§ WHAT YOU WILL DO
Please rewrite the entries starting at the line that contains "This screenshot has width=1164, height=715." and ending at the line that contains "The width and height of the screenshot is (1335, 1292).", changing "Locate an element" to "Find an element" and leaving everything else unchanged.

DATA UNDER STUDY: Begin

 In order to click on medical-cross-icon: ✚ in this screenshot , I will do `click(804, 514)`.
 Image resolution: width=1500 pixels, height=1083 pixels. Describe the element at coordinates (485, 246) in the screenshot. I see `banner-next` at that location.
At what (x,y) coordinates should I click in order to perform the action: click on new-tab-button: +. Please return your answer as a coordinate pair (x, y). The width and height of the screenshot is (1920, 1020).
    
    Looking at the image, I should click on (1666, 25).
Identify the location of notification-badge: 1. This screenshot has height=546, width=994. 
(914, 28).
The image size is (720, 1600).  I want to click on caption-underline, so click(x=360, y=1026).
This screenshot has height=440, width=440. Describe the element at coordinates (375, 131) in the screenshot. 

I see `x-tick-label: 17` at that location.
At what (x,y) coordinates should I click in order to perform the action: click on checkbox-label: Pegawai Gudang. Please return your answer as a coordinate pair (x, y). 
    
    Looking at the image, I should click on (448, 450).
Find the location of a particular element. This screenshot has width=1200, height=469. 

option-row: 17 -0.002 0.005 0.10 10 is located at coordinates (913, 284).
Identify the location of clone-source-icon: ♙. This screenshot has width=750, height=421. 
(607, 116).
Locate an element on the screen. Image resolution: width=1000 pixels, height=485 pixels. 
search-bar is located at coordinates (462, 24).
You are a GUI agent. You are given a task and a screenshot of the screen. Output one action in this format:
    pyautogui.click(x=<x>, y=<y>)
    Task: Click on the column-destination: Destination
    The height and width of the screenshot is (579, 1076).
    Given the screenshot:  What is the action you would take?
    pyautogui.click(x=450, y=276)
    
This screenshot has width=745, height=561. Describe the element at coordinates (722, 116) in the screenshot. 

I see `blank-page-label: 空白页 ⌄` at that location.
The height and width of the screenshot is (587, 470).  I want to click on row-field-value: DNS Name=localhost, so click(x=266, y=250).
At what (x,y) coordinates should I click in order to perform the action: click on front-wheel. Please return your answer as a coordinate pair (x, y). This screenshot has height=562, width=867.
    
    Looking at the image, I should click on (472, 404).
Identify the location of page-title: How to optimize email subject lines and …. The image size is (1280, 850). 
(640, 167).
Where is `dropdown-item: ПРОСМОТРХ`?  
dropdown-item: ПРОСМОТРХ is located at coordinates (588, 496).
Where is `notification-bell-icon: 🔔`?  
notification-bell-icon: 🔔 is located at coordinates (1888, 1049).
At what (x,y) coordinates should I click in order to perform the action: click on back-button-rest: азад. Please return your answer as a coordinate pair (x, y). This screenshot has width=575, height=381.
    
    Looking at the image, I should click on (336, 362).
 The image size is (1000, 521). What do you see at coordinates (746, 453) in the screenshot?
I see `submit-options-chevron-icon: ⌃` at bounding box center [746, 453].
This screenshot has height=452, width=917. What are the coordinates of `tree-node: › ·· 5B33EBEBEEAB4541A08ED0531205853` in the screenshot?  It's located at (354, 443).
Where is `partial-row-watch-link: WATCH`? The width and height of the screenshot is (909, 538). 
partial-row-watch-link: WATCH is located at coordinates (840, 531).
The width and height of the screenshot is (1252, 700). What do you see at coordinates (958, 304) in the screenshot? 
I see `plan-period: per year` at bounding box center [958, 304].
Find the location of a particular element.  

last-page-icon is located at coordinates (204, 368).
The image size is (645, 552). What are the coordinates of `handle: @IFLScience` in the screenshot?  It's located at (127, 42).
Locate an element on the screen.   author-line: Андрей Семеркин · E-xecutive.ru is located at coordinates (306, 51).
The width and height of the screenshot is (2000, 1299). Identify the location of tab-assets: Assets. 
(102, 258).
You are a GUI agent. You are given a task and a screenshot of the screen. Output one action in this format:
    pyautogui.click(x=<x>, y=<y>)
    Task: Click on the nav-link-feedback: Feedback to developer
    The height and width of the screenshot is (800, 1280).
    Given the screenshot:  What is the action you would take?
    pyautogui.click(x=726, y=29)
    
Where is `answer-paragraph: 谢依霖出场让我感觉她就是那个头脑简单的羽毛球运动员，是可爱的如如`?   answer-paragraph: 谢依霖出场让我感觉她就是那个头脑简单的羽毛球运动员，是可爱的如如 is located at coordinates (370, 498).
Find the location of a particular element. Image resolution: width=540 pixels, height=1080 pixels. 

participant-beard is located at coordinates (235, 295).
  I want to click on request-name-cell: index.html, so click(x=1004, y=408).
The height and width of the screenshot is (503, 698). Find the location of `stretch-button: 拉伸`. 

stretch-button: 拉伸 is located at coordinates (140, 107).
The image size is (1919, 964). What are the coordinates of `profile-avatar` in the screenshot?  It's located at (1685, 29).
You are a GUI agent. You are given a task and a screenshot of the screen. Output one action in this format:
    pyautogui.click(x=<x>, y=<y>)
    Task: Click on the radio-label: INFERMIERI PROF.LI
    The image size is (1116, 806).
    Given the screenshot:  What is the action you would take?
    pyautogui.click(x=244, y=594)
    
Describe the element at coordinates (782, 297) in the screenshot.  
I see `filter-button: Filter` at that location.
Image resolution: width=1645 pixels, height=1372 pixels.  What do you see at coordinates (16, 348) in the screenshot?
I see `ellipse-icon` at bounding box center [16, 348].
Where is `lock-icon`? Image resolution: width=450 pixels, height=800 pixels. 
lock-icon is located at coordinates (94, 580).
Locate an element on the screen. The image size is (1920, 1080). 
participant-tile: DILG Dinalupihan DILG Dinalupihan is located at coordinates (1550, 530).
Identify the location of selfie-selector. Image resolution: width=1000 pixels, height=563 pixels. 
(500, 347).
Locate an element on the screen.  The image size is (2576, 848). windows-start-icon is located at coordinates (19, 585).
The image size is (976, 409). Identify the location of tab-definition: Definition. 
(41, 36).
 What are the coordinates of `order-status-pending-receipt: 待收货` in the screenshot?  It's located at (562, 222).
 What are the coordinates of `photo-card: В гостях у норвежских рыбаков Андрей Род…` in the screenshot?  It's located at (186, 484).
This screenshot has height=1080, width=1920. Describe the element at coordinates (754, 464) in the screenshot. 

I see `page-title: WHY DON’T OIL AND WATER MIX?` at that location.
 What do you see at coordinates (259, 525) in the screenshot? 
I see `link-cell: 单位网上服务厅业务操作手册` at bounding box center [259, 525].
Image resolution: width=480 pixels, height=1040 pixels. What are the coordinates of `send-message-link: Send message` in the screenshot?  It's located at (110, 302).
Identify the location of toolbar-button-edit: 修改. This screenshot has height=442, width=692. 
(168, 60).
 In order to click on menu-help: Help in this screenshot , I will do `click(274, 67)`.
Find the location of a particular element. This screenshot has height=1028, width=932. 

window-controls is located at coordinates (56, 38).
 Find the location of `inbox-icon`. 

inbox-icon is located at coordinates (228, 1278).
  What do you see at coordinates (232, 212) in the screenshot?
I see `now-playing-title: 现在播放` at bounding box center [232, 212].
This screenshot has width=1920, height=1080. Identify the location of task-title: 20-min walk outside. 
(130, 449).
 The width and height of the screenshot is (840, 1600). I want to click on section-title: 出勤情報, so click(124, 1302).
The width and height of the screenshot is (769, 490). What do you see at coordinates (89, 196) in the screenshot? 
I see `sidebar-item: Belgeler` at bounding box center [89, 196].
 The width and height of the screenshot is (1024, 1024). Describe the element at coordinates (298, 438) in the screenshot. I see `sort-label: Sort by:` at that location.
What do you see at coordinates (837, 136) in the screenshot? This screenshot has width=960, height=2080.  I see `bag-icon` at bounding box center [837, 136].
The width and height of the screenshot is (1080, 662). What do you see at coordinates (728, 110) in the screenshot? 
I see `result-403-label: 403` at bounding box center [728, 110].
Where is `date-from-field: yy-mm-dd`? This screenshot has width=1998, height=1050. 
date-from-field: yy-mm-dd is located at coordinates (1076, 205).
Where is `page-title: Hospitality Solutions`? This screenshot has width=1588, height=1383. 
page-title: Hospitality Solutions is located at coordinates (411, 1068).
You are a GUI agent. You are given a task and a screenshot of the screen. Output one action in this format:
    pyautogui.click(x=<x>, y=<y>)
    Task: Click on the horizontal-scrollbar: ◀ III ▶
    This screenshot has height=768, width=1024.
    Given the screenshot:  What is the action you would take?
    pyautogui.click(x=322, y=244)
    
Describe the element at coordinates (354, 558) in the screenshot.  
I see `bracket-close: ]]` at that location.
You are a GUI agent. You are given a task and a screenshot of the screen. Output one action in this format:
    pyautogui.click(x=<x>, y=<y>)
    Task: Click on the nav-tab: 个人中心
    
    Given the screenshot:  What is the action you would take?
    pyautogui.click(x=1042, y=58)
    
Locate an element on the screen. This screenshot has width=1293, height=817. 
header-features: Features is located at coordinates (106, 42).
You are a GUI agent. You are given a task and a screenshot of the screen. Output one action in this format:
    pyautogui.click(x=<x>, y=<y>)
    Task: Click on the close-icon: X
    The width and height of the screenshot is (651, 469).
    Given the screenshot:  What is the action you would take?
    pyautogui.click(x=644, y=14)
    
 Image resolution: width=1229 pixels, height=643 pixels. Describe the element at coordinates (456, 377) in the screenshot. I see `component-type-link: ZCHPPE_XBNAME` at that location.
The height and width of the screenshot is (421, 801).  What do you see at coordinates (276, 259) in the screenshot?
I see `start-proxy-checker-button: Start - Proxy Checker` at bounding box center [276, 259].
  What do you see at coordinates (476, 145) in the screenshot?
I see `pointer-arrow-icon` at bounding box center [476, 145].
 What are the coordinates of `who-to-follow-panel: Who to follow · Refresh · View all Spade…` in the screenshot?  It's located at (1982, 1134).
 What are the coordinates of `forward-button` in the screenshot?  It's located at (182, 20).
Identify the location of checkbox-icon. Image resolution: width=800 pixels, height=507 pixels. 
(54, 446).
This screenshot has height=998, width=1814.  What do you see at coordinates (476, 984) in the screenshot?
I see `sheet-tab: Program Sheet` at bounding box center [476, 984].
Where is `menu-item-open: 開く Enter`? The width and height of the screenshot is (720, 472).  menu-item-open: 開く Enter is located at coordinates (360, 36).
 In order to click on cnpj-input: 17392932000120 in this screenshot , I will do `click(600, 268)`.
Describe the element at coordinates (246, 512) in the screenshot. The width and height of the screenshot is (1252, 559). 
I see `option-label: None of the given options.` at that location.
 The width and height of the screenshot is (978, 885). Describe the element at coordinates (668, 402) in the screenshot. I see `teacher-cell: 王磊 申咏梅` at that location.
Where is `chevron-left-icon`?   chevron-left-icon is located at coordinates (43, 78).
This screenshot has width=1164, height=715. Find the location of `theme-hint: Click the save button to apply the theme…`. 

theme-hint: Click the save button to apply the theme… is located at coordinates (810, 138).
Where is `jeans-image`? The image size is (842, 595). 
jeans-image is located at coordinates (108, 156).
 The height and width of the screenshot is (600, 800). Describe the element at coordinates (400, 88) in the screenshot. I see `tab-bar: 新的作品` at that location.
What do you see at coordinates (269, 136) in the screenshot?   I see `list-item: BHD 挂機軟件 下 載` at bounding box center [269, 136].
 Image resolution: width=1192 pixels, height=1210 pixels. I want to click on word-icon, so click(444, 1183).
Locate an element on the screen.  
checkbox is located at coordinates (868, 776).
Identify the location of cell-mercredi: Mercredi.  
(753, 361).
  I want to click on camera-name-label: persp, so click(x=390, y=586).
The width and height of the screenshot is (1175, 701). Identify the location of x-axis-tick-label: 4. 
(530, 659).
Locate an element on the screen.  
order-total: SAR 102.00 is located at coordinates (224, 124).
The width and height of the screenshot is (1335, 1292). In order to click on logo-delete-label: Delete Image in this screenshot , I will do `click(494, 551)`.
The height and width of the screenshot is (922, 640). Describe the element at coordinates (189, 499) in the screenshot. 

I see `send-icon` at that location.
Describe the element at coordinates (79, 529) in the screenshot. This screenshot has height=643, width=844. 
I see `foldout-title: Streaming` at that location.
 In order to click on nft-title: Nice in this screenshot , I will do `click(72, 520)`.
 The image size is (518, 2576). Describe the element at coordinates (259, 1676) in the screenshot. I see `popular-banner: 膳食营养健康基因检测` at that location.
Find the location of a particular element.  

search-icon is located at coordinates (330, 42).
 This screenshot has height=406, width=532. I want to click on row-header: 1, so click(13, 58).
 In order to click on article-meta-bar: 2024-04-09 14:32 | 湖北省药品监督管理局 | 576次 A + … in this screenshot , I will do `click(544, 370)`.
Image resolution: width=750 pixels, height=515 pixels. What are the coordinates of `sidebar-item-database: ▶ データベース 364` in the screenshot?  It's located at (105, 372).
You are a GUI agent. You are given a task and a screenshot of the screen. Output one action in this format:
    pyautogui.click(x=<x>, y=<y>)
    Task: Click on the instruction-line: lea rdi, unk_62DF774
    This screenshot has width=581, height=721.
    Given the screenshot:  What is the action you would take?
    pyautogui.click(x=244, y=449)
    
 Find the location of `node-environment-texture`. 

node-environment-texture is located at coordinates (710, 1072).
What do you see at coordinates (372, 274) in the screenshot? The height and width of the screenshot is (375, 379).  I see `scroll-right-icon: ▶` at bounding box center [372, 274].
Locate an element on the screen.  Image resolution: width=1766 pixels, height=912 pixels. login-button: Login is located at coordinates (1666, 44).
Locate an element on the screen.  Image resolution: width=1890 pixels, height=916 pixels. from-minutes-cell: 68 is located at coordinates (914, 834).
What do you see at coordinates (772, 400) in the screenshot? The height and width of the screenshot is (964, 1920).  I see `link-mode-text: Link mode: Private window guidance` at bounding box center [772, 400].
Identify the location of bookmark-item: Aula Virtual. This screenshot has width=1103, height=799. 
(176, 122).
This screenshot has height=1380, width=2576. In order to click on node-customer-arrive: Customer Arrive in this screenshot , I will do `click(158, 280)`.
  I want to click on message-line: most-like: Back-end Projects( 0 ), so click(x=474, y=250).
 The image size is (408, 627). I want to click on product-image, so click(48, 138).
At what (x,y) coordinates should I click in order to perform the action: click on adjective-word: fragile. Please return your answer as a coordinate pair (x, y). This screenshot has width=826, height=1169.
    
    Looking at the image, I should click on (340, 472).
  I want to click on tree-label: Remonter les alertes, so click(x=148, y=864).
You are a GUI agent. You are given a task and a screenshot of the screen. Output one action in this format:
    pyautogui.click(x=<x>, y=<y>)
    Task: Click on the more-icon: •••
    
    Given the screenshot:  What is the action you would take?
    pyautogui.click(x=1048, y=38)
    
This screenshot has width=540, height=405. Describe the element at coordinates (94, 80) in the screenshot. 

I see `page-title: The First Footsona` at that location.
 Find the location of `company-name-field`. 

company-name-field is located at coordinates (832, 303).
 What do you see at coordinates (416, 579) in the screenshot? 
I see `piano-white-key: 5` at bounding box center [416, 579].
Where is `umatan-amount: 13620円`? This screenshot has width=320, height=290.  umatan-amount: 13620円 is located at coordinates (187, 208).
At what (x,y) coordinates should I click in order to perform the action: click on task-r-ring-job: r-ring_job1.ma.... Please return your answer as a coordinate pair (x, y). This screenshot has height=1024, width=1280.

DATA UNDER STUDY: End

§ ANSWER FOR THIS EXERCISE
This screenshot has width=1164, height=715. Find the location of `theme-hint: Click the save button to apply the theme…`. 

theme-hint: Click the save button to apply the theme… is located at coordinates (810, 138).
Where is `jeans-image`? The image size is (842, 595). 
jeans-image is located at coordinates (108, 156).
 The height and width of the screenshot is (600, 800). Describe the element at coordinates (400, 88) in the screenshot. I see `tab-bar: 新的作品` at that location.
What do you see at coordinates (269, 136) in the screenshot?   I see `list-item: BHD 挂機軟件 下 載` at bounding box center [269, 136].
 Image resolution: width=1192 pixels, height=1210 pixels. I want to click on word-icon, so click(444, 1183).
Find an element on the screen.  
checkbox is located at coordinates (868, 776).
Identify the location of cell-mercredi: Mercredi.  
(753, 361).
  I want to click on camera-name-label: persp, so click(x=390, y=586).
The width and height of the screenshot is (1175, 701). Identify the location of x-axis-tick-label: 4. 
(530, 659).
Find an element on the screen.  
order-total: SAR 102.00 is located at coordinates (224, 124).
The width and height of the screenshot is (1335, 1292). In order to click on logo-delete-label: Delete Image in this screenshot , I will do `click(494, 551)`.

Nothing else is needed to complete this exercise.